### Aim of the task:
Determine how many lines in the listing contain the string "Select". Only that number goes in the answer.

### Dataset:

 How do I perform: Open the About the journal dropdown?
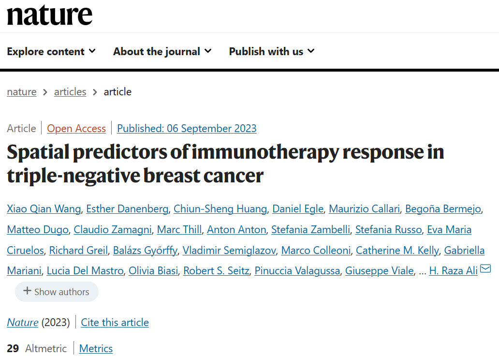pyautogui.click(x=162, y=51)
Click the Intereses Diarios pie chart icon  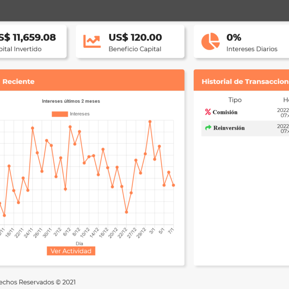point(210,41)
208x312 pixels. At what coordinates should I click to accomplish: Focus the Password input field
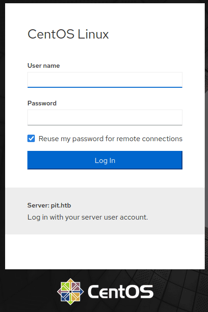point(105,117)
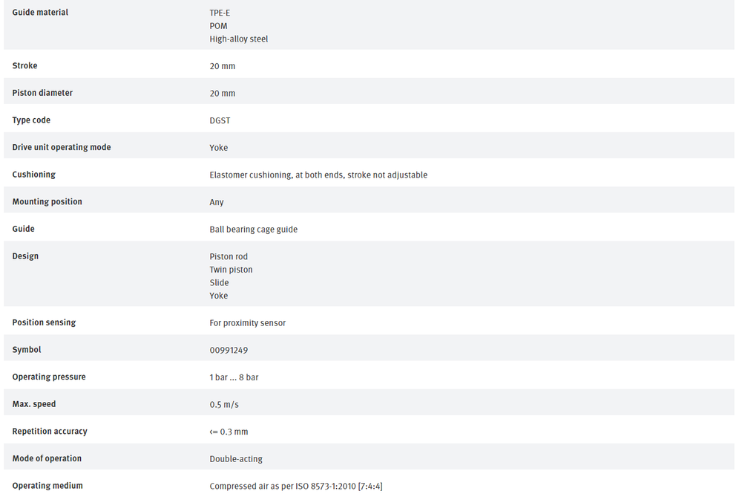Click the Max. speed 0.5 m/s value
The height and width of the screenshot is (494, 742).
tap(224, 405)
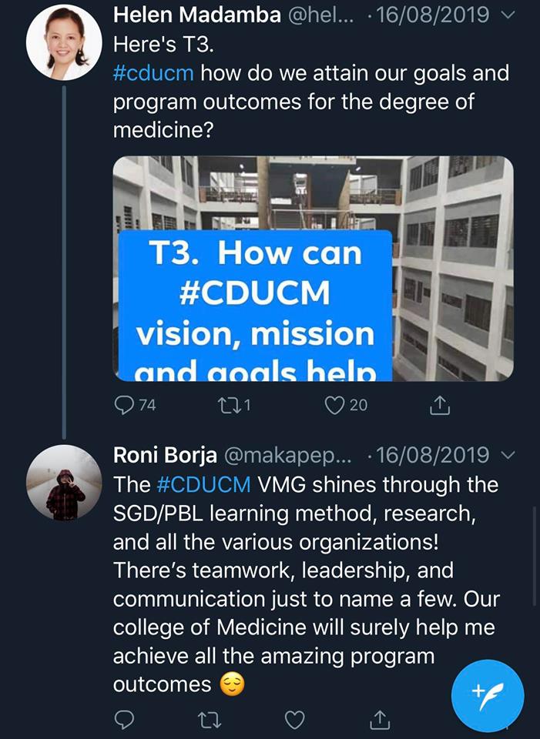Click the Helen Madamba display name

coord(196,16)
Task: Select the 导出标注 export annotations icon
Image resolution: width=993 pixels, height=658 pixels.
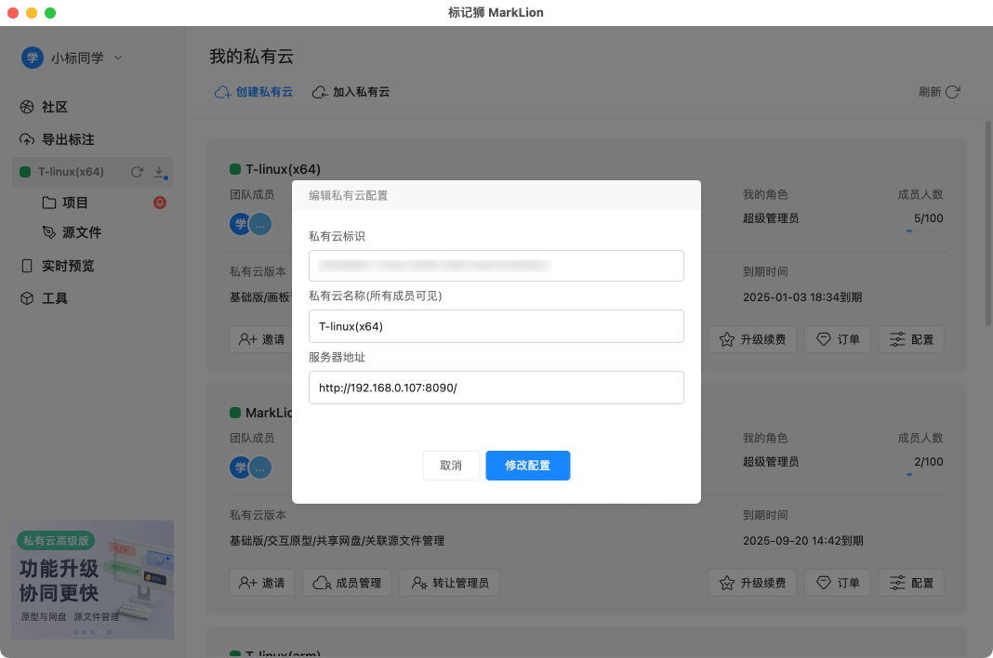Action: [55, 138]
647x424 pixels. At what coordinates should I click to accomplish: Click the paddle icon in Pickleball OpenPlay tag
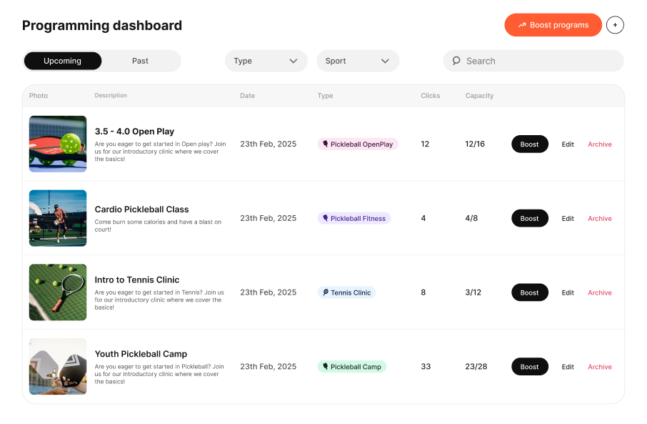coord(325,144)
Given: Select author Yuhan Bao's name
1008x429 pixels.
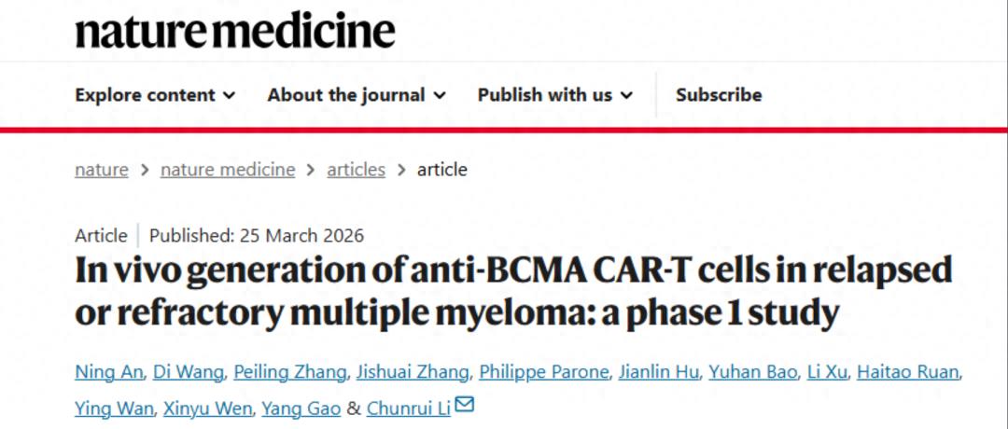Looking at the screenshot, I should (751, 372).
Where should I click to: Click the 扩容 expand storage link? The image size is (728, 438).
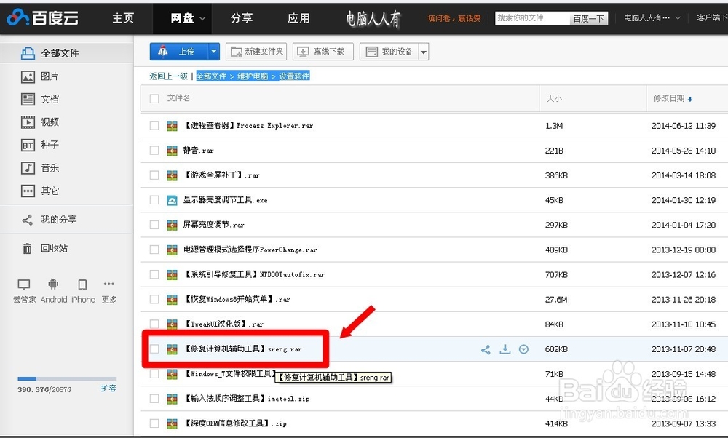(x=108, y=389)
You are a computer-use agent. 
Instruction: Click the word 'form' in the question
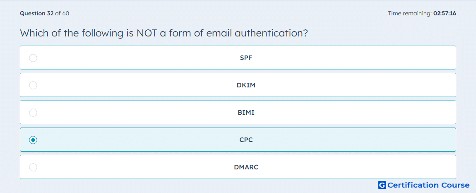coord(180,33)
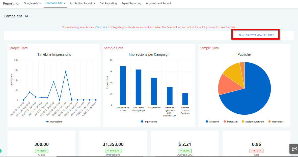Image resolution: width=298 pixels, height=157 pixels.
Task: Expand the Facebook Ads dropdown
Action: pyautogui.click(x=55, y=3)
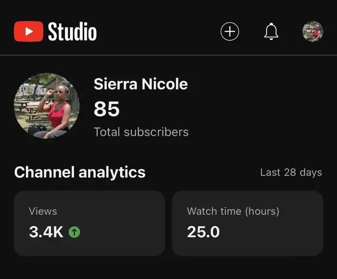Tap the YouTube Studio logo
This screenshot has height=279, width=337.
coord(55,32)
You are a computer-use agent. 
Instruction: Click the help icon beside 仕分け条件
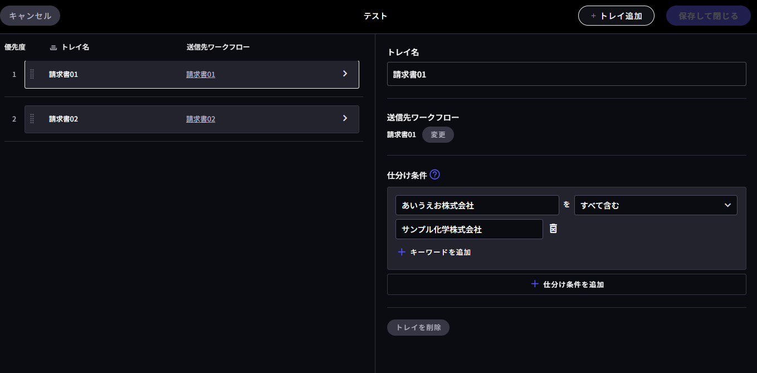(435, 175)
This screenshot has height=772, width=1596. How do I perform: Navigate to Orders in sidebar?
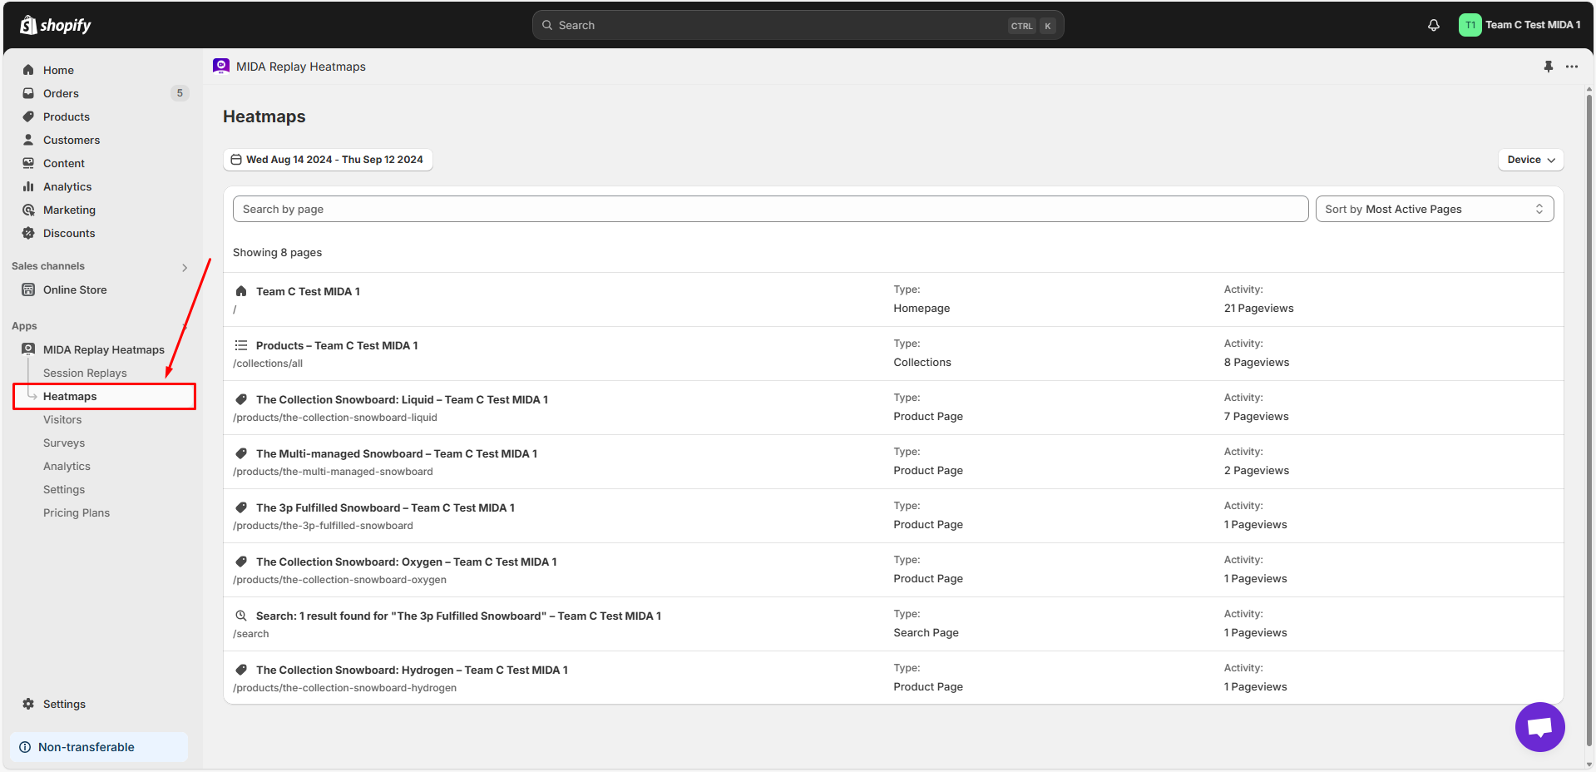(61, 93)

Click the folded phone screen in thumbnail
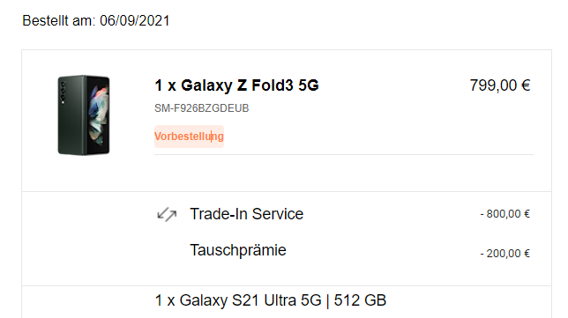pos(98,115)
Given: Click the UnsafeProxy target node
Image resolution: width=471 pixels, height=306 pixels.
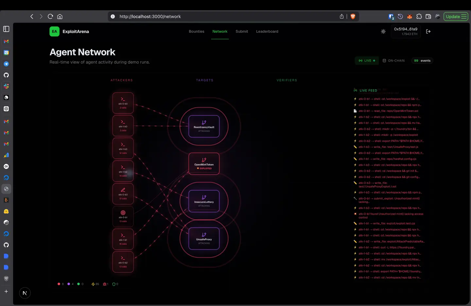Looking at the screenshot, I should (x=204, y=239).
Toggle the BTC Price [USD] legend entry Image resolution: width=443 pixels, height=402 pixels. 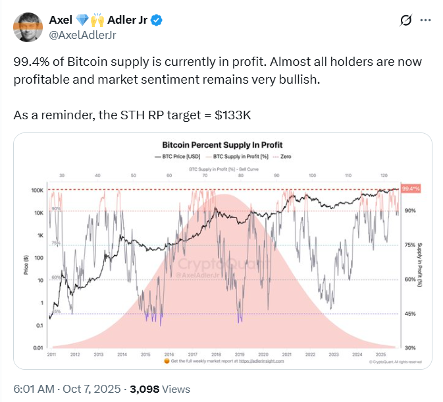pyautogui.click(x=178, y=158)
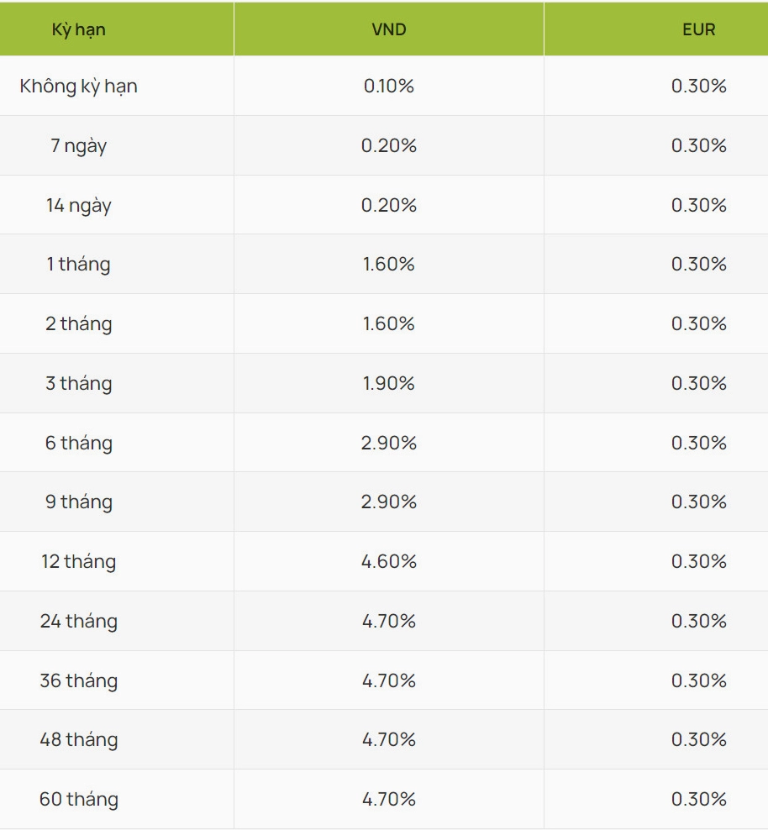Click the 60 tháng term label
Viewport: 768px width, 830px height.
click(x=78, y=799)
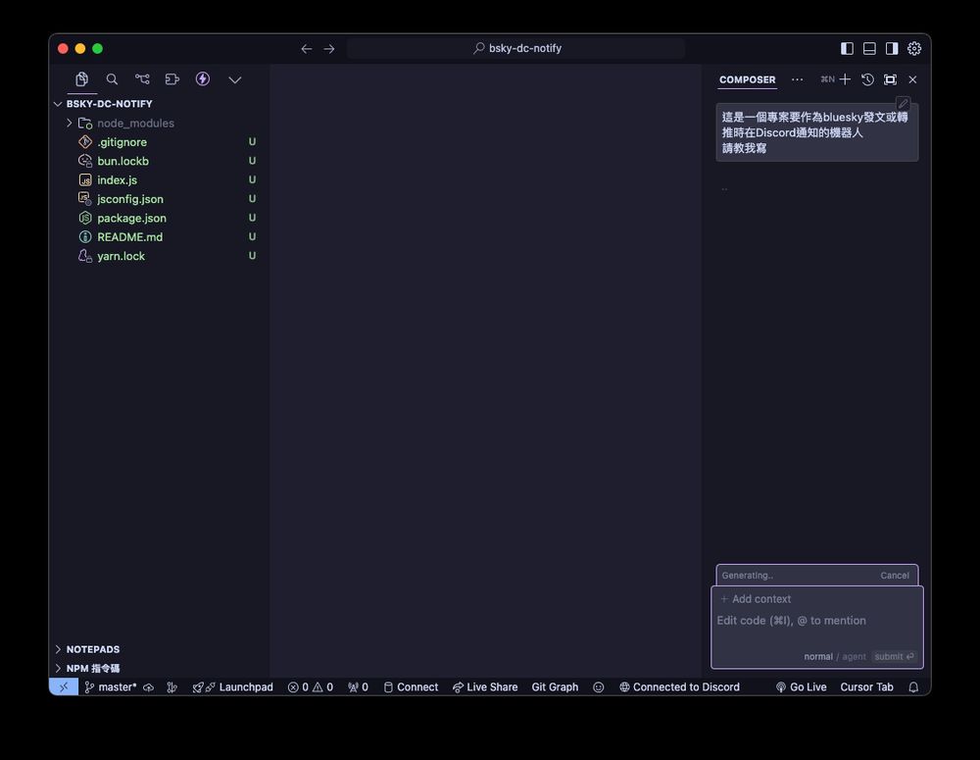Open the index.js file
This screenshot has height=760, width=980.
click(x=117, y=179)
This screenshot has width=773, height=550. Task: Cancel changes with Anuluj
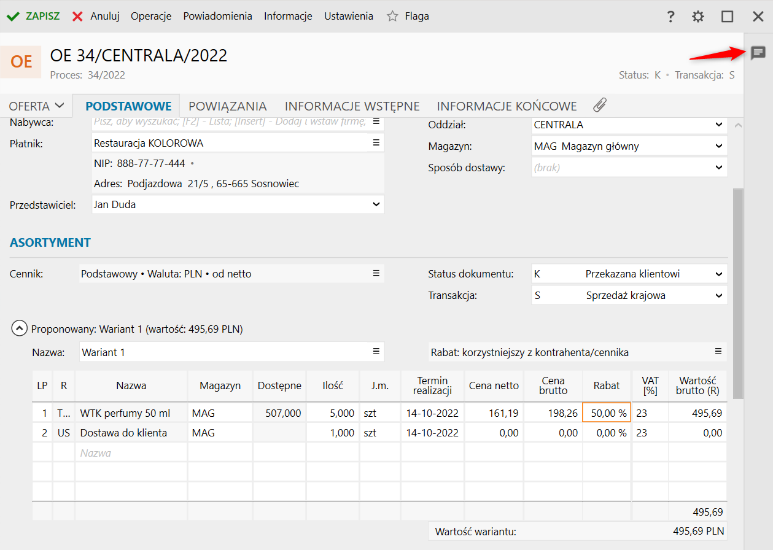[x=96, y=17]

### Completed exercise:
2